The county also allocated $25,000 for signs, plaques, a flagpole, and promotional materials to advertise and announce the lighthouse as a new historic resource of the Straits of Mackinac region. With the assistance of the Great Lakes Lighthouse Keepers Association and private donors, Emmet County authorities had the vanished lantern room rebuilt so that the McGulpin Point Lighthouse could resume its function as a lighthouse. In April 2009, a "replica lantern room, fabricated by Moran Iron Works in Onaway, Michigan, was placed atop" the light, and a lantern was erected in the lantern room. The McGulpin Point Light was ceremonially relighted on May 30, 2009.

Approximately 1,200 celebrants attended the May 2009 festival and relighting ceremony. An invocation by Frank Ettawageshik, of the Little Traverse Bay Bands of Odawa Indians, was followed by a "stirring performance by four Native American drummers." The official relighting was switched on by United States Senator Debbie Stabenow and James Tamlyn, Emmet County Board of Commissioners chairman.

===Current status===
Unlike the Old Mackinaw Point Lighthouse, the McGulpin Point Lighthouse was not yet listed on the National Register of Historic Places as of 2019; nor was it listed on the state inventory. It has been owned by Emmet County since 2008.

In 2009, the McGulpin lighthouse was staffed in summer by unpaid volunteers. No admission fee was charged at that, but donations were accepted. Admittance to the lighthouse and tower included access to the original light tower and replica lantern room atop the original tower. It was also possible to do a seaplane tour of the Mackinac Straits to see the lights in the area.

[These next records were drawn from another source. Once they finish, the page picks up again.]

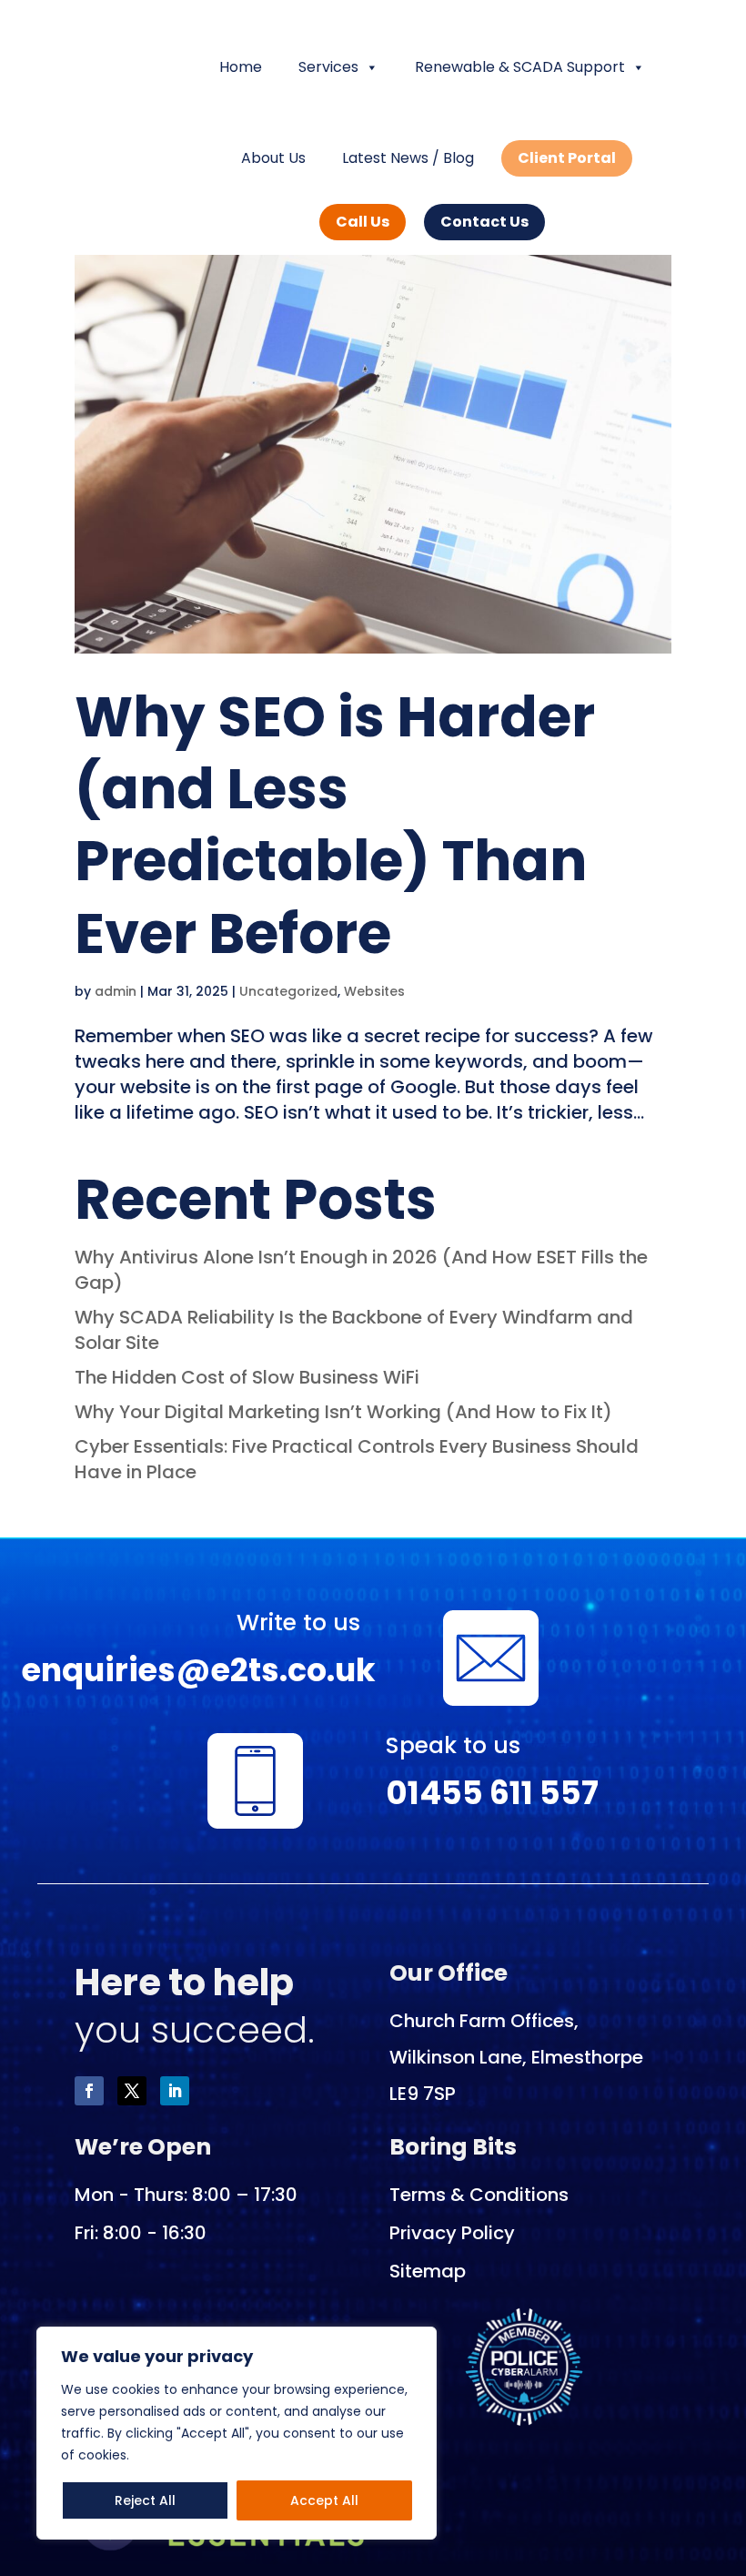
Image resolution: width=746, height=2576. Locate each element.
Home (240, 66)
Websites (374, 991)
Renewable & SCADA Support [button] (520, 66)
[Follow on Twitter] (131, 2090)
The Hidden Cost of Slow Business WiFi (247, 1377)
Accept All (324, 2500)
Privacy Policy (452, 2233)
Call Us (362, 221)
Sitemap (427, 2271)
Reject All (145, 2500)
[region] (236, 2433)
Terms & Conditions (479, 2194)
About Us (273, 157)
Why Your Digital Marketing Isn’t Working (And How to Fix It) (346, 1412)
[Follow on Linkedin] (174, 2090)
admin (115, 991)
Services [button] (328, 66)
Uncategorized (288, 991)
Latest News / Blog (408, 157)
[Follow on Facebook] (89, 2090)
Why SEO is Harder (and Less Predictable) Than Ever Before (335, 825)
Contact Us (484, 221)
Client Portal (567, 157)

Since May 30, 2009, McGulpin has operated as a private Aid to Navigation on the NOAA chart map. That approval was given after the installation of a replica decagonal lantern. The 2009 McGulpin Point Light lantern, a single-flash white light with a duration of 3.0 seconds, was visible to mariners in the Straits of Mackinac.

During the 2019 season, tours of McGulpin Point Lighthouse & Historic Site were available at $3 per person. Overnight accommodations at the McGulpin Point Cottage on the grounds were also offered.